Ornamento e crime, de Adolf Loos


«Não, não, o ser humano não é uma besta. As bestas amam — amam de um modo simples e como a natureza determina. Porém, o Homem maltrata a sua natureza e a natureza maltrata o Eros que há em si. Nós somos bestas — bestas que foram encurraladas; bestas a quem é negado o alimento; bestas que têm de amar por decreto. Somos animais domésticos. Se o Homem tivesse permanecido besta, o amor só entraria no seu coração uma vez por ano. Porém, a volúpia reprimida a custo faz-nos estar permanentemente predispostos para o amor. Fomos traídos pela Primavera. Essa volúpia não é simples, mas complexa; não é natural, mas 'anti natura'.

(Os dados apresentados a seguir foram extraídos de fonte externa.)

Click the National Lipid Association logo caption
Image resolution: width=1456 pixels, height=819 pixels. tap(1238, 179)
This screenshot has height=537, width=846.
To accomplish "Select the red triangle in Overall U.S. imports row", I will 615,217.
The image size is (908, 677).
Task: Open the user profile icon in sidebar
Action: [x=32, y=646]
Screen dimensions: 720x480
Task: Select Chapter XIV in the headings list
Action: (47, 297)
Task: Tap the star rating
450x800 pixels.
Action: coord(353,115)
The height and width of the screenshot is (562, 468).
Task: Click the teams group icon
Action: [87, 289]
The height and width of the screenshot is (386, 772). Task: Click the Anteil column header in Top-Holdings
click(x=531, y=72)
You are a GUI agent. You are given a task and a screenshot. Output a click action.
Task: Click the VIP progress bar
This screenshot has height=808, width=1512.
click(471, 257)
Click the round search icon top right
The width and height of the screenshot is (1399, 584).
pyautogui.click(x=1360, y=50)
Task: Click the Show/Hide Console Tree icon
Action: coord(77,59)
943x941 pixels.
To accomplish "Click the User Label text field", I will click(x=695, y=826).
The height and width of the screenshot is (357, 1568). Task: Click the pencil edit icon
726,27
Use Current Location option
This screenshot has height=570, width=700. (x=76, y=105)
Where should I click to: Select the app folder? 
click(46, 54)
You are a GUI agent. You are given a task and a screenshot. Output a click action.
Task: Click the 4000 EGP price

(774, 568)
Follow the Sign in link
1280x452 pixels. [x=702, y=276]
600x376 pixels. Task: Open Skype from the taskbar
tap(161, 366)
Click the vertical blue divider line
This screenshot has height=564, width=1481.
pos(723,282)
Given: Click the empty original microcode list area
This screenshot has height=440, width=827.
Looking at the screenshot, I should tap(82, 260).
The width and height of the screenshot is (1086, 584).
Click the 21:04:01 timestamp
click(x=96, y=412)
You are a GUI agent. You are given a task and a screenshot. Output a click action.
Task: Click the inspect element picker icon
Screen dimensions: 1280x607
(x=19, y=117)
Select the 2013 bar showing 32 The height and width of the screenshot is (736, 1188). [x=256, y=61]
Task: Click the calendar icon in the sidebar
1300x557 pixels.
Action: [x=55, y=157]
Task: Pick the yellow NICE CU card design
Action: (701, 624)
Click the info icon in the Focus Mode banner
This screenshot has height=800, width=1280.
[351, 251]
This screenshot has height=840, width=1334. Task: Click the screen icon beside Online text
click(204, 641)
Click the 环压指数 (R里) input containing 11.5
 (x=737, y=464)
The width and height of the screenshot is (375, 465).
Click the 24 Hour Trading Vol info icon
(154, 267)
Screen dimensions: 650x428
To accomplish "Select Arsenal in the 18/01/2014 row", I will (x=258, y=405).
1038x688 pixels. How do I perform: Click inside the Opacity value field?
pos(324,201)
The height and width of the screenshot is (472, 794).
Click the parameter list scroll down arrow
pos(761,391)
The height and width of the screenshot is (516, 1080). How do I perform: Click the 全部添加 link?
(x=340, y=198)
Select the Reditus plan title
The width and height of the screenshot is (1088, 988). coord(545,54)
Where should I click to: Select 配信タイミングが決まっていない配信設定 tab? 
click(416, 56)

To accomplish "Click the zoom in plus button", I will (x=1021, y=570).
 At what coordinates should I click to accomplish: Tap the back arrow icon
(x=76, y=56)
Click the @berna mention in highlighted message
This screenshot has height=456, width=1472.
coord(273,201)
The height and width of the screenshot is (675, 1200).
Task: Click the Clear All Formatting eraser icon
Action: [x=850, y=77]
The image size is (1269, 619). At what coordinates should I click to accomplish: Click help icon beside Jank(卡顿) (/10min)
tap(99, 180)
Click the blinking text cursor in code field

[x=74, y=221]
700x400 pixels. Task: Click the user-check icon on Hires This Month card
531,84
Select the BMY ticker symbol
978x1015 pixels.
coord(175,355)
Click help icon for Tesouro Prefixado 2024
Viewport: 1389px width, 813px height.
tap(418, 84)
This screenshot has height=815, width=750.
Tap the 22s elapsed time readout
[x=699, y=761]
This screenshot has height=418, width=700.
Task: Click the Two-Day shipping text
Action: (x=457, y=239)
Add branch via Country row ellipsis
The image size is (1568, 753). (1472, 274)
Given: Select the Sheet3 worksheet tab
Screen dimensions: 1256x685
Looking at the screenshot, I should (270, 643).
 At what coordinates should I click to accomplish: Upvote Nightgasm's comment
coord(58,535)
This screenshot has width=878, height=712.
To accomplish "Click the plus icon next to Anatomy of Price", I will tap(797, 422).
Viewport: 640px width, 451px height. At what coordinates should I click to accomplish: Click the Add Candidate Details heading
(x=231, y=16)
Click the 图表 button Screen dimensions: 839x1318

Esta volúpia pouco natural surge de forma diferente em todos os séculos, em todas as décadas, até. Ela anda no ar e tem um efeito contagiante. Não tarda em propagar-se como uma praga que não se consegue evitar; logo se espalha por todo o lado como uma epidemia secreta e as pessoas que forem acometidas por ela sabem escondê-la umas das outras. Os flagelantes não tardarão a percorrer o mundo e as piras transformar-se-ão em festas populares; a sensualidade não tardará em recolher-se nos recantos mais secretos da nossa alma.»